INTERVIEW« Je ne vois pas l’intérêt pour Kita de rester », estime Eric Carrière

FC Nantes : « Je ne vois pas l’intérêt pour Kita de rester », estime l’ex-Canari Eric Carrière

INTERVIEWLe consultant de Canal+ s’exprime peu sur le FC Nantes. Ce mardi, il nous a accordé près de cinquante minutes pour évoquer la situation du club dans lequel il s’est révélé en pro
David Phelippeau

Propos recueillis par David Phelippeau

L'essentiel

  • Eric Carrière, ex-joueur du FCN et désormais consultant pour Canal+, analyse longuement la situation actuelle du club nantais.
  • Il pointe du doigt la gestion du président Waldemar Kita et regrette le choix de prendre Raymond Domenech comme coach.
  • L’ancien milieu de terrain international estime que le mal du club a commencé au tout début des années 2000 avec l’arrivée de la Socpresse à la tête du club.

Sa parole est rare. Surtout sur le club qui l’a révélé au plus haut niveau. Ce mardi matin, l’ex-Canari Eric Carrière (1996-2001) a bousculé son emploi du temps chargé de chef d’entreprise dans le vin à Dijon pour évoquer pendant près de cinquante minutes la situation du FC Nantes (17e de Ligue 1 et à Metz dimanche).
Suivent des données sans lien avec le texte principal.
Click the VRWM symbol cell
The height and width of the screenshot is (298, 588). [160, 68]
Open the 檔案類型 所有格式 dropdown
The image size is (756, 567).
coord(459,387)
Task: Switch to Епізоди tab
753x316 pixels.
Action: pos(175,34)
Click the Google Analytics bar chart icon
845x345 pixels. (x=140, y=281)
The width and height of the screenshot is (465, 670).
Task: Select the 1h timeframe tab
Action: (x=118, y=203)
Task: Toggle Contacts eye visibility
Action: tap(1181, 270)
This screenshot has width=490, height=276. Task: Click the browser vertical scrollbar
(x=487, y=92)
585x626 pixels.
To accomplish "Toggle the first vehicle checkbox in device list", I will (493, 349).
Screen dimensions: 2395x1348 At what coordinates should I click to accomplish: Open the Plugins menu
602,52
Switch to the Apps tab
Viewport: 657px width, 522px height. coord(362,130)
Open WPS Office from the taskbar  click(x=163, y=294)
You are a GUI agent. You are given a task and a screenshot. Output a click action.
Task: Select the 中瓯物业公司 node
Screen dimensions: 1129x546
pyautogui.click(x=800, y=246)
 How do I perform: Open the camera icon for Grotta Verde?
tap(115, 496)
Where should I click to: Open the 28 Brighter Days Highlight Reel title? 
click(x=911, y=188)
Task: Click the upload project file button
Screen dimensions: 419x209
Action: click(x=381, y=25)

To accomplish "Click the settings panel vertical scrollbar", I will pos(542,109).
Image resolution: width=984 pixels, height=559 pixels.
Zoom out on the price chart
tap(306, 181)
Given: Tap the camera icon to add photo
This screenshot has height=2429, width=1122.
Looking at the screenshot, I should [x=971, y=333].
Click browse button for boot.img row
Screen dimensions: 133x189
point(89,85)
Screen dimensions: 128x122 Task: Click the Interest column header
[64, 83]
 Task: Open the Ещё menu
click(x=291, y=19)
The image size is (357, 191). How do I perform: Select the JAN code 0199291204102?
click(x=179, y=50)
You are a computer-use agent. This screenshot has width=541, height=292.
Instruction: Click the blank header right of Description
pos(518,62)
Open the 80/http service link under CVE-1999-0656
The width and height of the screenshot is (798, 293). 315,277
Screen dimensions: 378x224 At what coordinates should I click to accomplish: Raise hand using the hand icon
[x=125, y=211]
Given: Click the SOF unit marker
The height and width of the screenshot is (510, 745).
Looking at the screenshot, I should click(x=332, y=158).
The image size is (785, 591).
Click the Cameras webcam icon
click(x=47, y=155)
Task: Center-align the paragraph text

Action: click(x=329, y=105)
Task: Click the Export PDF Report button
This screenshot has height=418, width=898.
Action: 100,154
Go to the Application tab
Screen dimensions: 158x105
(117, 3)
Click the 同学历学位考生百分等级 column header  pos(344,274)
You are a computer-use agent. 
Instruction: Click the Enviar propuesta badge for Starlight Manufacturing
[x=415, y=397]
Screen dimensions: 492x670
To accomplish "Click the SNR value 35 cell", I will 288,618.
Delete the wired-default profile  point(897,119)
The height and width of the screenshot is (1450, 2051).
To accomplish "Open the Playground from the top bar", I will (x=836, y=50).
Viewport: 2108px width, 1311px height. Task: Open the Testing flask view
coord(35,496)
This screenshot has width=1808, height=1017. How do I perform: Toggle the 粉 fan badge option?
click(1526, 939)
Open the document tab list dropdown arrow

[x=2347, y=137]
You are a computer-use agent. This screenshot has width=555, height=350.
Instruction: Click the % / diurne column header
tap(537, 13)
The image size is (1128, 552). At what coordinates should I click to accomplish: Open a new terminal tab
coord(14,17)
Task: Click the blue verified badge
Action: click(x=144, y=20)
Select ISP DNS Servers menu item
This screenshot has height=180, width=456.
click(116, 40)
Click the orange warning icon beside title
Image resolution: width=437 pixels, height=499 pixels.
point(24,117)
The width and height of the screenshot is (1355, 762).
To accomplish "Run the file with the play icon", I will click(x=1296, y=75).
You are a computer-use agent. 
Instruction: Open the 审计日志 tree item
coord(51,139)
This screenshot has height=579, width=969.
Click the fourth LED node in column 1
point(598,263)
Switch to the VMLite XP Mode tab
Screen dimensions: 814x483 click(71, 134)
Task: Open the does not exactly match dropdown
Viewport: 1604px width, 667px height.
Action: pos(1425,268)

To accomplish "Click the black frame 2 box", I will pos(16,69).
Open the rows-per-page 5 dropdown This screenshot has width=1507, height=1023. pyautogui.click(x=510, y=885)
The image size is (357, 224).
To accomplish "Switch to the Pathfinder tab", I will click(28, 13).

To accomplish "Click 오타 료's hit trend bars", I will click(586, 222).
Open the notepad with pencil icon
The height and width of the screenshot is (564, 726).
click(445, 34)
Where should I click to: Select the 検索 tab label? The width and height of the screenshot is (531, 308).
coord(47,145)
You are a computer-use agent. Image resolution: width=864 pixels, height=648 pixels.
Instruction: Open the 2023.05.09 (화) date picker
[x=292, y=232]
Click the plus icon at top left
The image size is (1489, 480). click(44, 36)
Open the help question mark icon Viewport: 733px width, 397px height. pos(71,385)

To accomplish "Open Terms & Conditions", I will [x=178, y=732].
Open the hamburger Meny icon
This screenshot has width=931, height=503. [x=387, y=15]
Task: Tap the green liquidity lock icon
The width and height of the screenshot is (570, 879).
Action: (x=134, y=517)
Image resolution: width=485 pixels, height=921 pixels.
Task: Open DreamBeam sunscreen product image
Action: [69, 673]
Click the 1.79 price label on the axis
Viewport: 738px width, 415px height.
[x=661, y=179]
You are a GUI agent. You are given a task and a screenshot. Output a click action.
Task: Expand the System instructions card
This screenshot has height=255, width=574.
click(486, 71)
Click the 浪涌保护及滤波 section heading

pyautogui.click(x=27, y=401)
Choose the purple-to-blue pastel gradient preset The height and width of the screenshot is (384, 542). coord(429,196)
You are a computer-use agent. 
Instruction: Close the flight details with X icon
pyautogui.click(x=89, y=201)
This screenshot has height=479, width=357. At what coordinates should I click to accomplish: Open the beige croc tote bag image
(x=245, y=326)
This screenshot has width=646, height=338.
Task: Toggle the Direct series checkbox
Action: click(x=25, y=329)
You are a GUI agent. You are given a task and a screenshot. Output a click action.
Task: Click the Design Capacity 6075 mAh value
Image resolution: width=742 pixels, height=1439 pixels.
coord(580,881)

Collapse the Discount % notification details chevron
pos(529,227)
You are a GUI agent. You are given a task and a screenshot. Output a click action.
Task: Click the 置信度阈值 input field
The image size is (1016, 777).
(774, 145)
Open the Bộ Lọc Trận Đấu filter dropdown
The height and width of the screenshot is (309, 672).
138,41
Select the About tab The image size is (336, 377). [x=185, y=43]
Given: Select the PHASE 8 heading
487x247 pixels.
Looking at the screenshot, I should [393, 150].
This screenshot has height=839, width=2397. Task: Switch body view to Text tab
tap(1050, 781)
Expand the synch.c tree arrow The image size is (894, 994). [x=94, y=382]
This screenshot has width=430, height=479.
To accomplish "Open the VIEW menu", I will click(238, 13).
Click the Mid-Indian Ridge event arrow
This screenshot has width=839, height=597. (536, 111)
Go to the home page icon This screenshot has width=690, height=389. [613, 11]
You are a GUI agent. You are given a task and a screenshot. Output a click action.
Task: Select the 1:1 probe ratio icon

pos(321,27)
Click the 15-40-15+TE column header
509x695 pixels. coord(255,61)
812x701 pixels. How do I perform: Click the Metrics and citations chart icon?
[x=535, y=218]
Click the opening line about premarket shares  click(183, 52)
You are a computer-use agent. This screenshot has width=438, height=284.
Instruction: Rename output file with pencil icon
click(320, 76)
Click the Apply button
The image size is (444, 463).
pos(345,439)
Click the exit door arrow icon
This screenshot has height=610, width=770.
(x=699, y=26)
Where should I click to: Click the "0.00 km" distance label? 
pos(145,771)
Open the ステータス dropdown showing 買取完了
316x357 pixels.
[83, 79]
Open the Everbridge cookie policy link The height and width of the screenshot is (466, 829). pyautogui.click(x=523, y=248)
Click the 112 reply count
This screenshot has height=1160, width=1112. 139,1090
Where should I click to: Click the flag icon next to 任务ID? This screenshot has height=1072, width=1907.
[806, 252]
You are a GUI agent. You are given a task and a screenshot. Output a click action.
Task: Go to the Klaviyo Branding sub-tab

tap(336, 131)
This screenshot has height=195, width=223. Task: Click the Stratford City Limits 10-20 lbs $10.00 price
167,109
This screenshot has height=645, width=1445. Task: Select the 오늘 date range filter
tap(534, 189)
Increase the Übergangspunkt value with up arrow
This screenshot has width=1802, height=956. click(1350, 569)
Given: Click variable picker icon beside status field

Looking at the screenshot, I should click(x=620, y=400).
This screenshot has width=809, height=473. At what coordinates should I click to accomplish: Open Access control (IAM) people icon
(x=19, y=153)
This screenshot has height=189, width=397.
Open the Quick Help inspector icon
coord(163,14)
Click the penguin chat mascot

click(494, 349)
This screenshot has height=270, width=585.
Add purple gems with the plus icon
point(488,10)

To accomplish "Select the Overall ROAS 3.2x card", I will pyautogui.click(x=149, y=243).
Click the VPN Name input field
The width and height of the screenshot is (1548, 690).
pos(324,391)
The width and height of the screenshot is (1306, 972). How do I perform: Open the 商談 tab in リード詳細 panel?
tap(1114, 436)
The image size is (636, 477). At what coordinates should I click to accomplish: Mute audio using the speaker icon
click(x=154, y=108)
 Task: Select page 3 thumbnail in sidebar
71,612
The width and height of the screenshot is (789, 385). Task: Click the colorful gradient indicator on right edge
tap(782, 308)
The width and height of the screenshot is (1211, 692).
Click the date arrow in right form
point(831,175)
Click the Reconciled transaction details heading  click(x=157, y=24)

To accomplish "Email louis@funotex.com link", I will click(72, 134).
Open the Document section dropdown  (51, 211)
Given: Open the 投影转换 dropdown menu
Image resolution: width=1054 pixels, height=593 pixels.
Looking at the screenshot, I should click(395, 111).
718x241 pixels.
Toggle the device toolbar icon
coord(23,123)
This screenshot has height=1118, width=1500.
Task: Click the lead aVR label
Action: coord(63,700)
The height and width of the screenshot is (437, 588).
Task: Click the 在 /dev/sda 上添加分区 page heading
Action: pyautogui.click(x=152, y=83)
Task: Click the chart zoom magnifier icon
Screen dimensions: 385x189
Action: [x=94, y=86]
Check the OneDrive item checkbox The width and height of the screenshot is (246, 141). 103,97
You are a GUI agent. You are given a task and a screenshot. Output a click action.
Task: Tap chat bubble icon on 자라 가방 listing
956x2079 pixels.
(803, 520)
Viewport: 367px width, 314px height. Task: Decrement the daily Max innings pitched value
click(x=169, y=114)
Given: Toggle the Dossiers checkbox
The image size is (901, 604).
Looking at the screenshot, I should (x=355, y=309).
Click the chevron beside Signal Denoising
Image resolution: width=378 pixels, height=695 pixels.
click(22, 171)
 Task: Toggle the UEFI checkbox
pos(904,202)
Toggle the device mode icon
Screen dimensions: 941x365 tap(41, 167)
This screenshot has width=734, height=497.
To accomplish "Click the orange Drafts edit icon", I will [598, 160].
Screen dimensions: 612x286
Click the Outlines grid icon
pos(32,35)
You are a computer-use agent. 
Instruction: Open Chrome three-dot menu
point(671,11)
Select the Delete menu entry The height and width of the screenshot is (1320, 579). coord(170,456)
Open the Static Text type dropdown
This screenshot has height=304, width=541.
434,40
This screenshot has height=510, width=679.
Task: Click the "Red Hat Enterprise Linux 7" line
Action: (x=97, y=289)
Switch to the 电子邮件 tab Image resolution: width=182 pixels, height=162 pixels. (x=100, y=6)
Les mots sont posés et pesés. Pendant cet entretien, le consultant de Canal+, qui n’imagine pas du tout un come-back au FCN pour un quelconque poste, rembobine l’histoire pour revenir au début des années 2000, là où les racines du mal ont commencé à ronger l’octuple champion de France.



Quel regard portez-vous sur la situation de votre ancien club ?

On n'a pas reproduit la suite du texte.